Belgian actress (born 1992)

Verona Verbakel (born 15 September 1992) is a Belgian actress.

== Acting career ==

Verona Verbakel has been working with theater company Ontroerend Goed since 2009. She was cast in theater productions Once and for all we're gonna tell you who we are so shut up and listen (in the English, French, German and Italian version) and Teenage Riot.

For Sirens (2014-2017), a feminist performance from the same theater company, she received The stage award for acting excellence for Best Ensemble at the Edinburgh Festival Fringe 2014.

In 2013, she performed The depth of the valley by Rataplan and director Dimitri Leue.

In 2014 she graduated Magna cum laude at the Royal Conservatory Antwerp (BE) for Drama Acting, one of her teachers being Ivo van Hove from ITA.

From 2015 until 2018 she performed her theatre solo The Audition. In 2017 she performed La democrazia in America by Italian director Romeo Castellucci. From 2016 until 2019 she played the lead in Liv by The Mannschaft. In 2018 she performed Das Reingold/Half of the Ring by Dutch theatre company De Warme Winkel. In 2019 her dance solo Pablo premiered at Vooruit Ghent with the support of Dansvitrine. From 2020 until 2022 she performed Work Harder by Dutch theatre company Wunderbaum and Belgian actress and directress Lies Pauwels, in the Dutch and German version. Her performance Well-Behaved Women Seldom Make History premiered at De Parade Utrecht and the Edinburgh Fringe Festival 2022. In 2023, her theater performance Voyeur premiered at the Amsterdam Fringe Festival in De Brakke Grond, coached by Lies Pauwels. August 2024 saw the premiere of the theater performance Het Ego at Theater Aan Zee in Ostend, a production in collaboration with Anemone Valcke. In September 2024, The Ego premiered at the Amsterdam Fringe Festival at De Sloot. The Dutch newspaper NRC gave the performance a four-star review: 'The most outspoken indictment comes from the Flemish actresses Anemone Valcke & Verona Verbakel in the English-language The Ego.'

Some of her movie and television parts include: Margaret Kelley in A Quiet Passion by Terence Davies as the maid of Emily Dickinson by Cynthia Nixon; a Wehrmacht Secretary in The Exception, Hilde in the French movie Rattrapage, Polly in Out of the blue, into the black; as a German punkerin in Dunkelstadt and various parts in Flemish television series such as Chanelle in Slippery Ice, Vicky in Undercover 3 and Liv in Under Fire. In 2022, she played Nora in Two Summers, directed by Tom Lenaerts and Brecht Van Hoenacker, and she played Beatrice Lemutte in the fourth season of Documentary Now!. In 2023 she played Stefanie Courtois in the Irish-Belgian co-production Hidden Assets 2. In 2024 she played Linda in the second season of Flemish series Assisen: the insuline murder and the part of Detective in British-Belgian series Patience.

**Data**
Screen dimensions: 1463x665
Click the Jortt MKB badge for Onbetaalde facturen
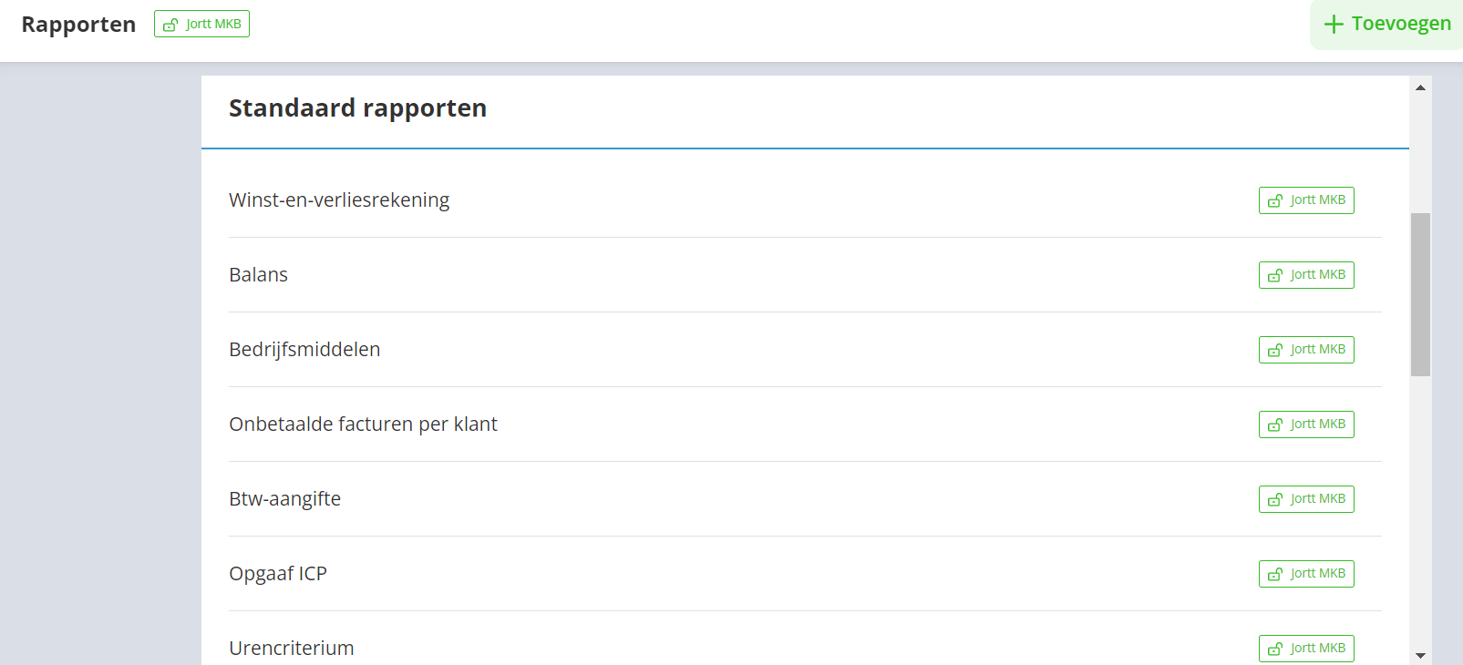tap(1305, 425)
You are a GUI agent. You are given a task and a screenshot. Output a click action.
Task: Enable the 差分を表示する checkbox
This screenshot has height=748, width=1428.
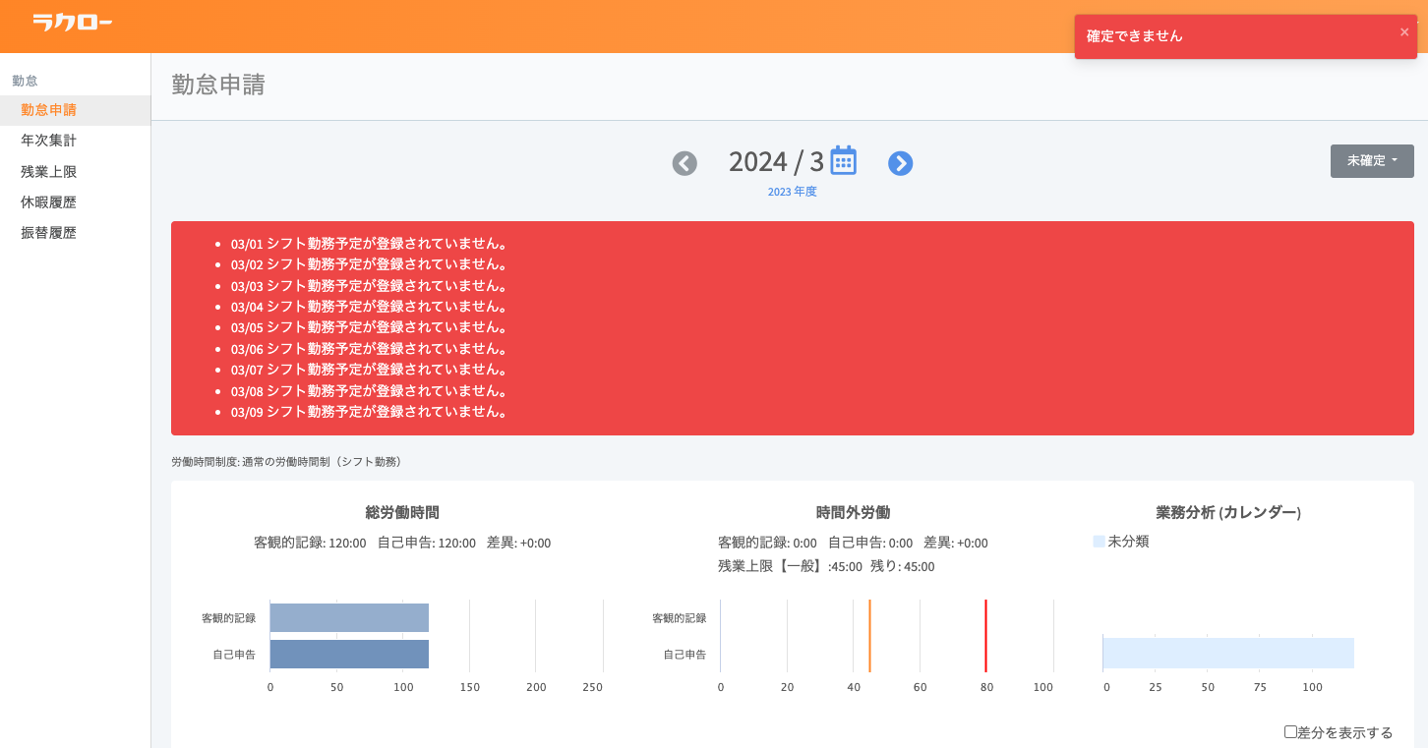point(1290,731)
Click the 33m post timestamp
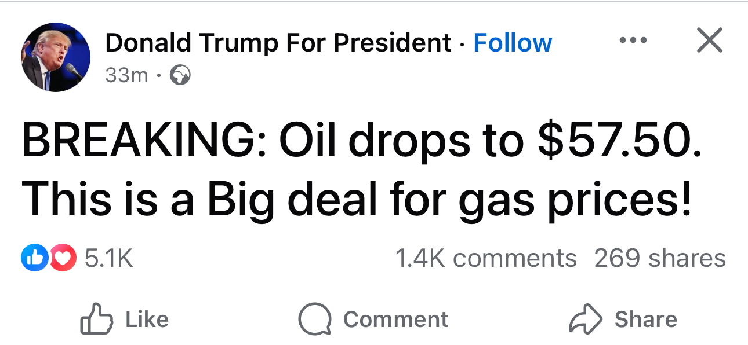The width and height of the screenshot is (748, 345). coord(126,75)
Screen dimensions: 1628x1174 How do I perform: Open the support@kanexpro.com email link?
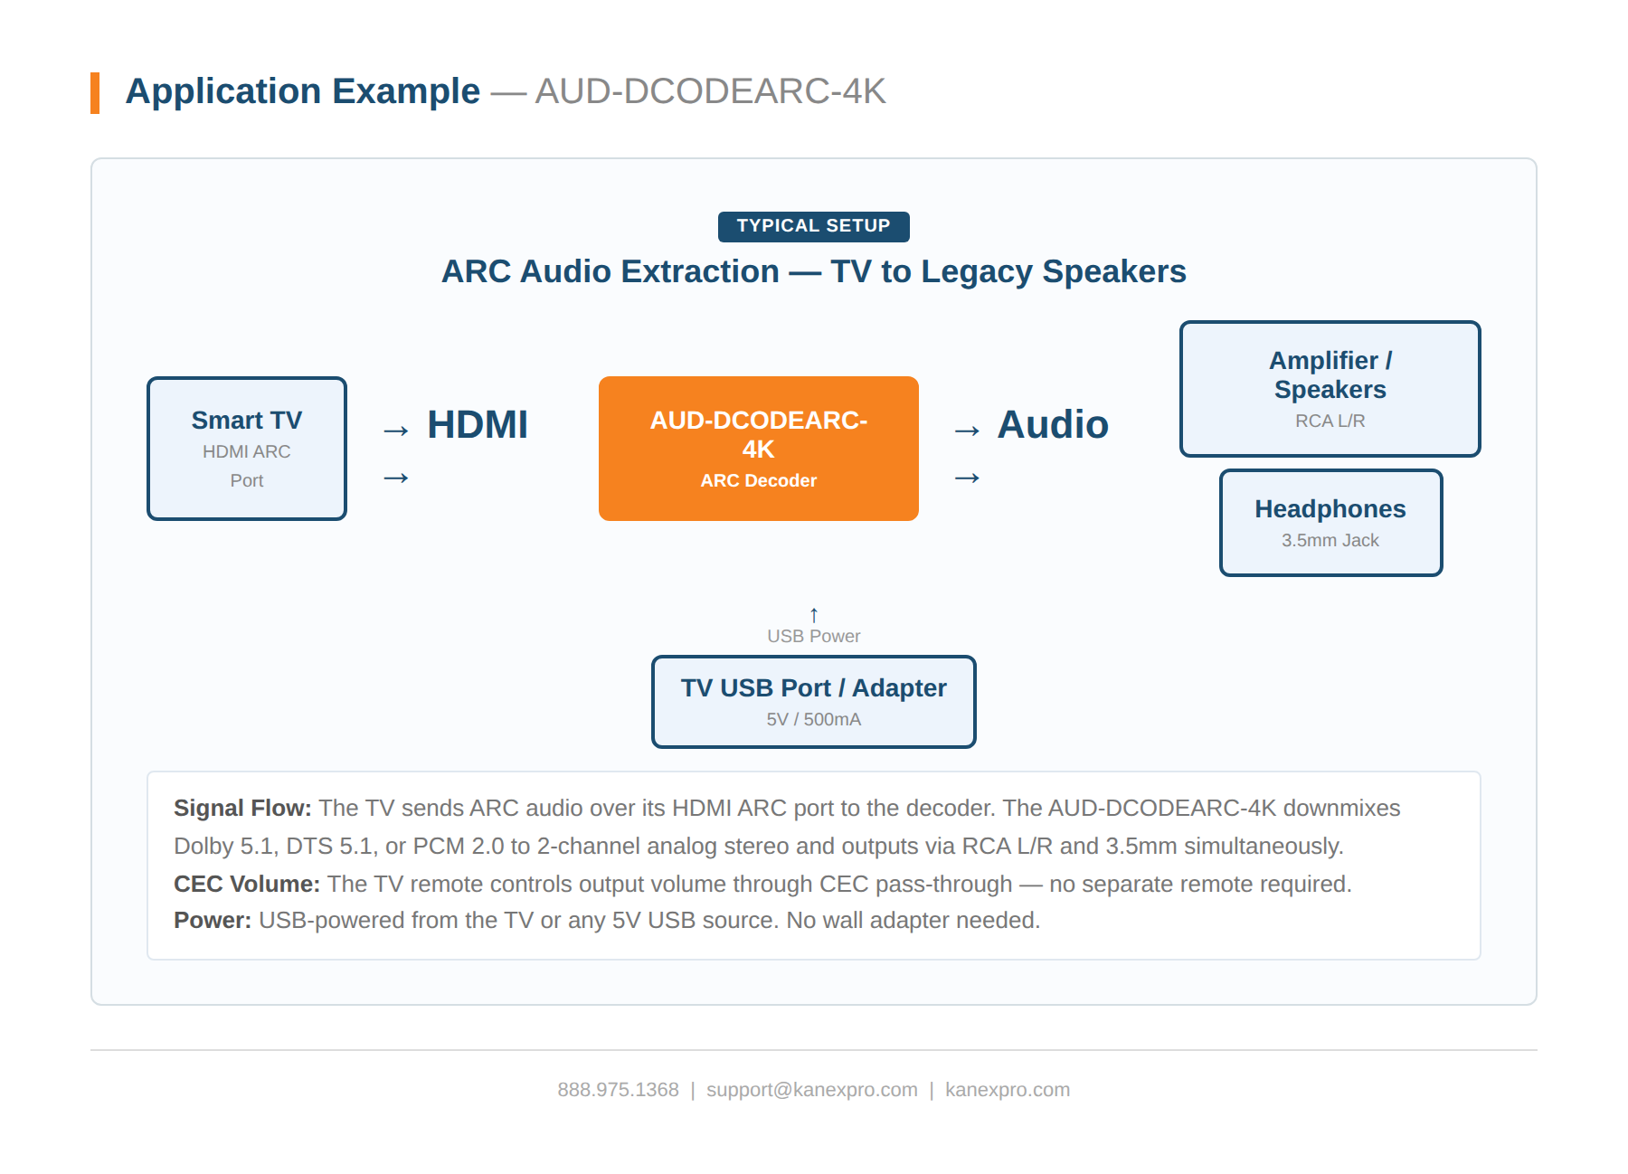point(812,1090)
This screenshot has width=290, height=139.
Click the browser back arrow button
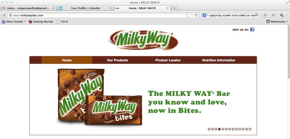click(4, 15)
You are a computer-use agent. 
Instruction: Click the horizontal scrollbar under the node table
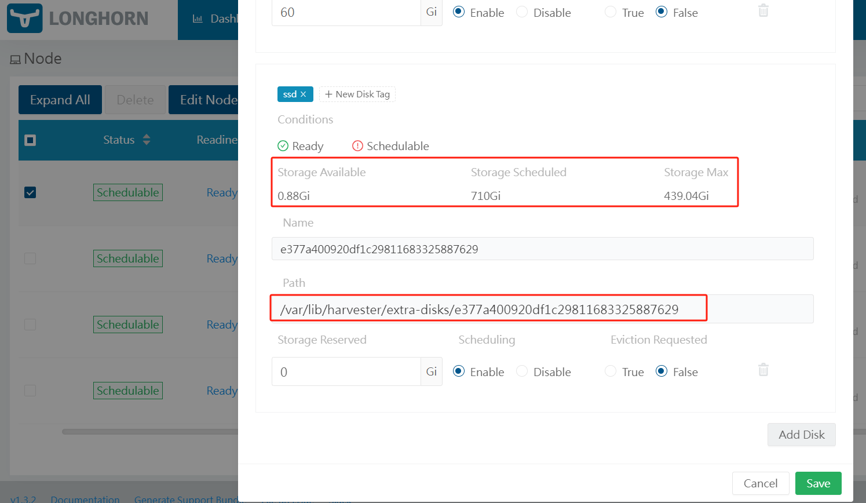tap(149, 431)
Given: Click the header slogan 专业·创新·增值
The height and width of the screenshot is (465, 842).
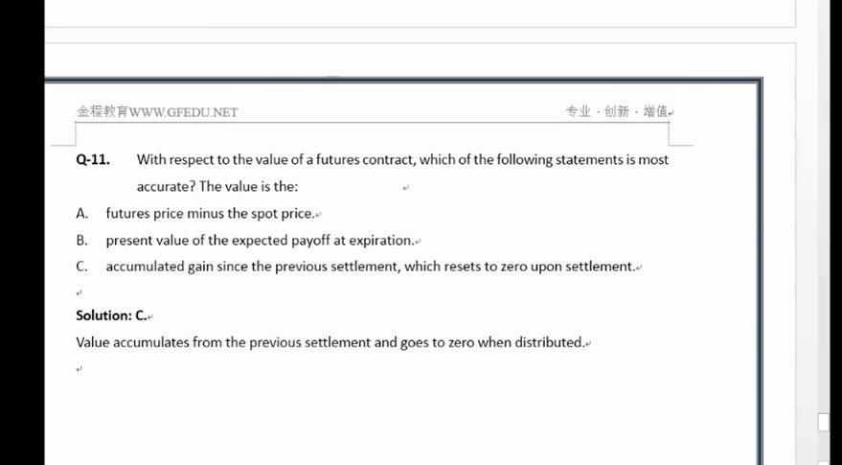Looking at the screenshot, I should click(x=619, y=111).
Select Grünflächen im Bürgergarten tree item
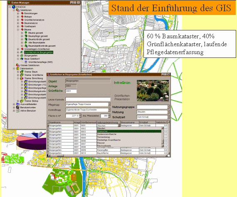This screenshot has width=237, height=197. pos(39,52)
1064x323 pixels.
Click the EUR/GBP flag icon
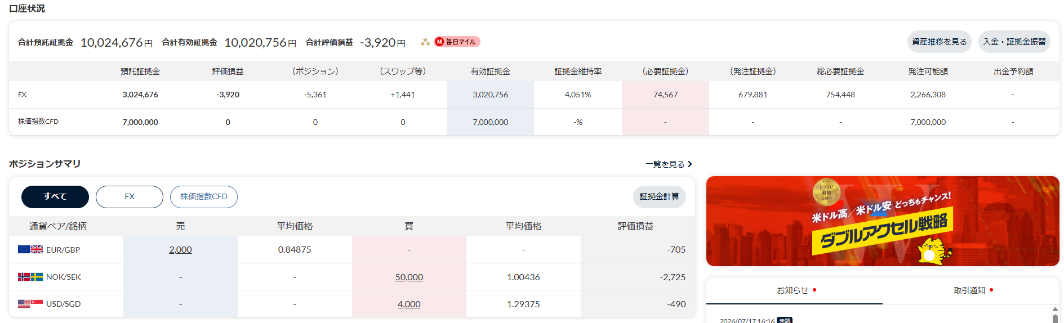click(30, 249)
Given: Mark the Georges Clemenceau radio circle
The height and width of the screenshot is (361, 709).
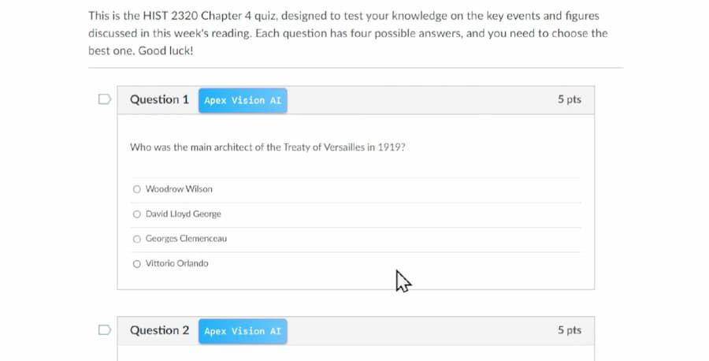Looking at the screenshot, I should point(137,239).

**Study questions**
[A] Transcribe the part of the Verona Verbakel biography that opens with the words containing "For Sirens (2014-2017), a" and closes with "director Dimitri Leue.".
[B] According to the Verona Verbakel biography, where did her theater performance Voyeur premiere in 2023?
[C] Translate this sentence from the Verona Verbakel biography into Spanish: "In 2017 she performed La democrazia in America by Italian director Romeo Castellucci."

**Answers to the exercise**
[A]
For Sirens (2014-2017), a feminist performance from the same theater company, she received The stage award for acting excellence for Best Ensemble at the Edinburgh Festival Fringe 2014.

In 2013, she performed The depth of the valley by Rataplan and director Dimitri Leue.

[B] At the Amsterdam Fringe Festival, in De Brakke Grond.

[C] En 2017 interpretó La democrazia in America, del director italiano Romeo Castellucci.